Stanley Baldwin in May 1923, a few months before he was forced to resign. PA Archive

Conservative leader Stanley Baldwin had fought the campaign on tariff reform, anathema to liberal free trade principles, and the Liberals and Labour combined to defeat the Conservative King’s speech in early 1924.

Labour formed a minority government with Liberal support, which governed successfully in 1924 for nine months with Labour leader Ramsay MacDonald as prime minister. However, the Liberal party came to think that the Labour government was unduly influenced by the communist left and it supported a vote of no confidence on October 8 that year. This inevitably led to a general election. The Conservatives won a thumping majority and the Liberals were reduced to just 40 seats, from which they’ve never really recovered.

Lessons from history

Although the situations in 1886, 1892 and 1923 were very different to the one May faces today, they do suggest some parallels. In 1886 and 1893, the political legitimacy of the confidence and supply arrangement was questioned on a number of grounds.

The widespread sense that the DUP, a small, exclusively Northern Irish party, should not have such influence recalls the argument made by the jurist A V Dicey in the 1880s and 90s that Gladstone had allowed the Irish minority to dictate to the English majority. The Conservative party also condemned the Liberal alliance with the Irish nationalists back then as immoral and an alliance with criminality and terror. The morality of the deal with the DUP has also been questioned, though on largely different grounds.

Potentially more serious are the consequences, both political and legal, for the Good Friday Agreement, which demands political neutrality from the British government regarding power-sharing in Northern Ireland. As such, the DUP’s determination to keep Labour leader Jeremy Corbyn out of Number 10 makes it likely May will get her Queen’s speech approved by the Commons. But it is unlikely that this will lead to a period of strong and stable government.

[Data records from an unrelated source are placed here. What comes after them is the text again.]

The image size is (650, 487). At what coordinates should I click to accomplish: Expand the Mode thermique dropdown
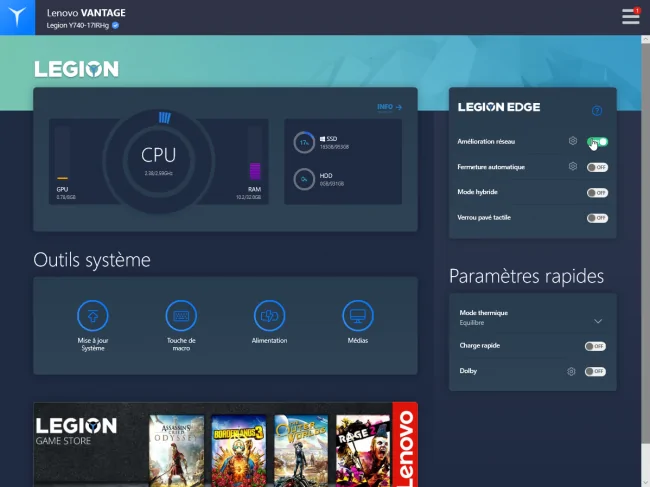(x=533, y=318)
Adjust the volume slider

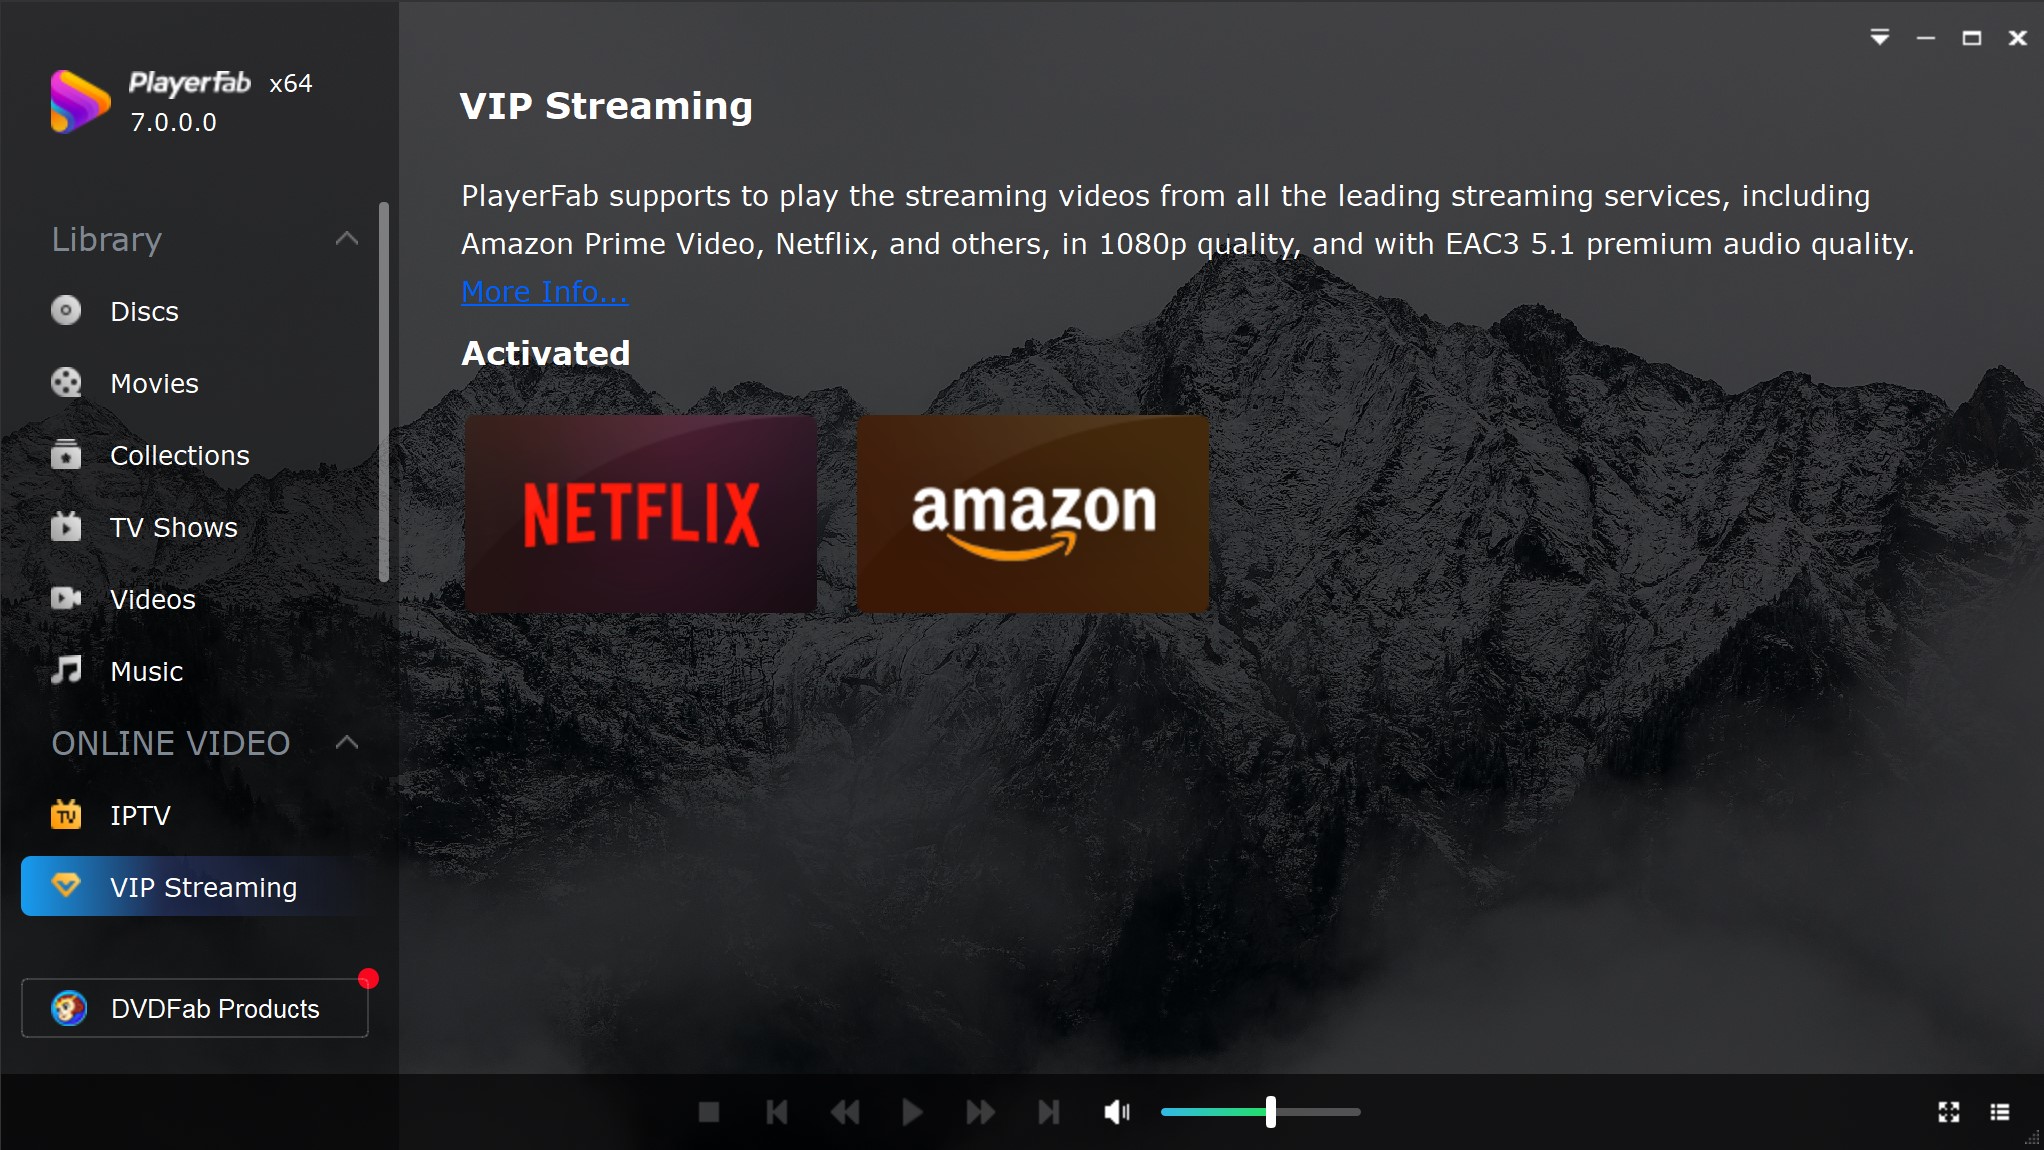1270,1112
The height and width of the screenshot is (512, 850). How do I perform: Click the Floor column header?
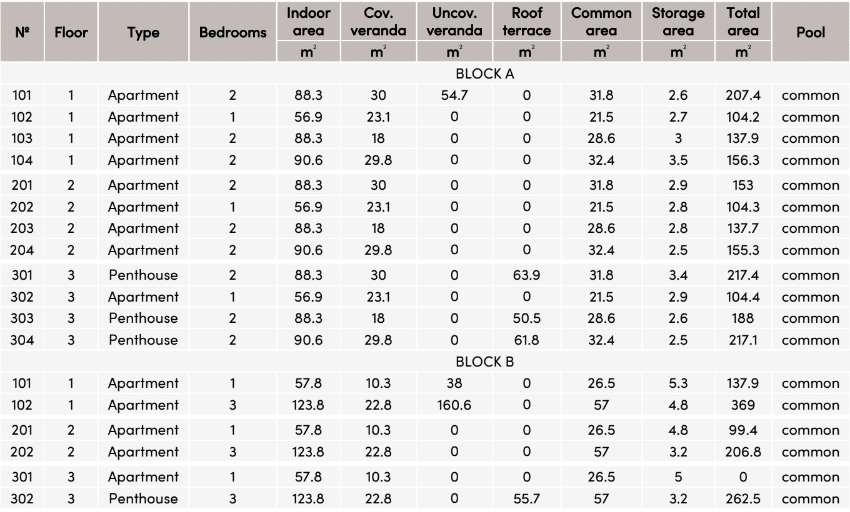(x=71, y=32)
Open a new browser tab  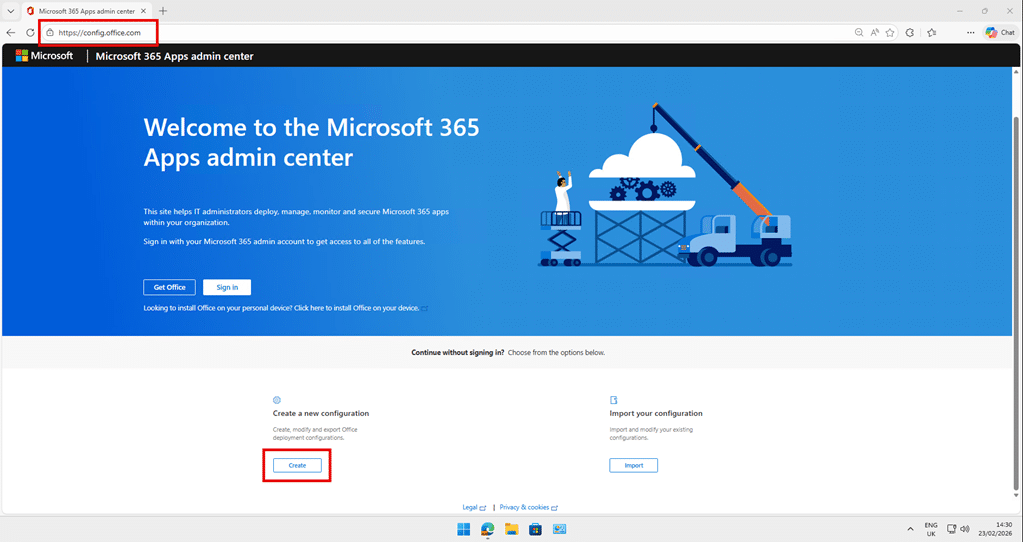(x=163, y=11)
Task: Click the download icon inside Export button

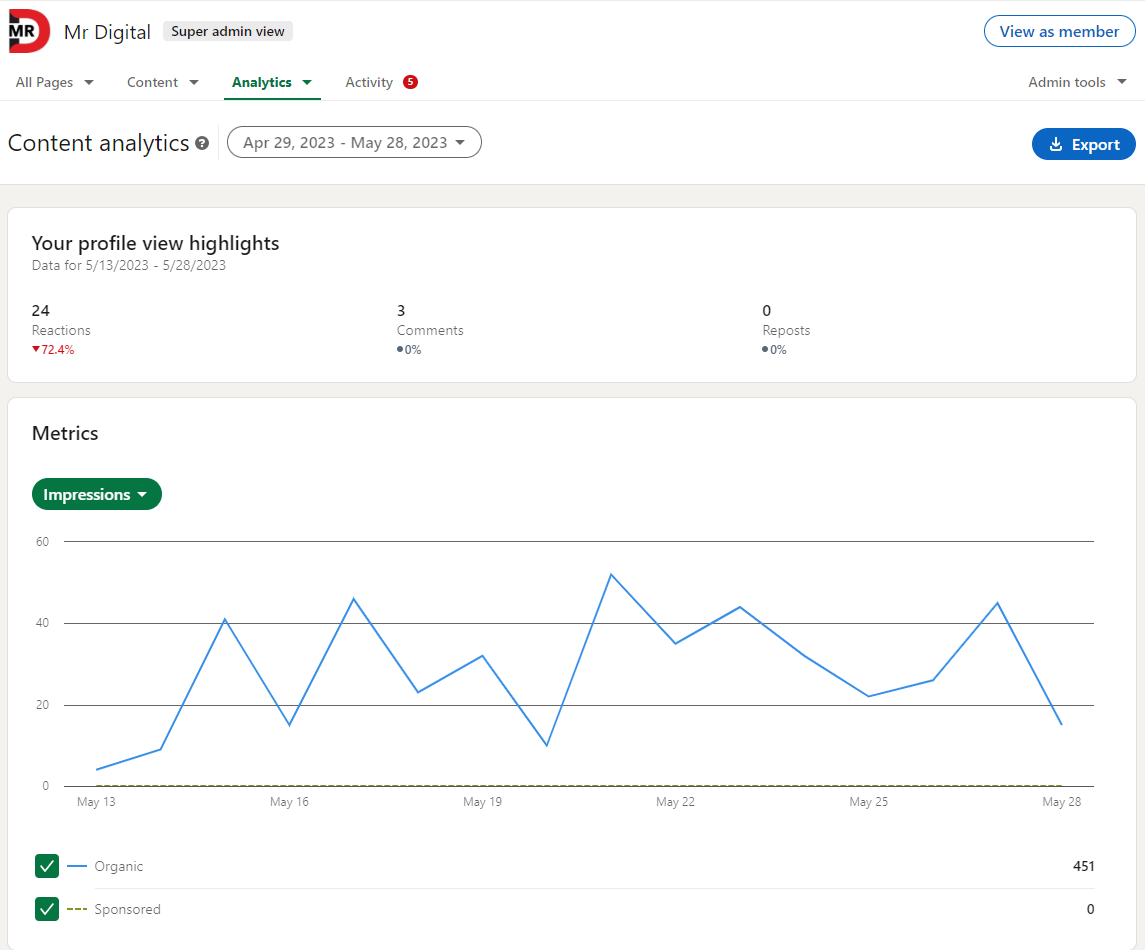Action: coord(1057,144)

The historical examples suggest that forming a government off the back of a Queen’s speech defeat does not lead to effective government in the medium term. With the demise of UKIP, May is advantaged by the relative unity of the right and, despite talk of the return of two-party politics, the continued fragmentation of the left. The Labour party, having recovered something of its capacity for unity and loyalty, should focus on winning the next general election. If they are to make a genuine stab at restoring UK social democracy, they’ll want to start the task with a comfortable majority for their first Queen’s speech since 2009.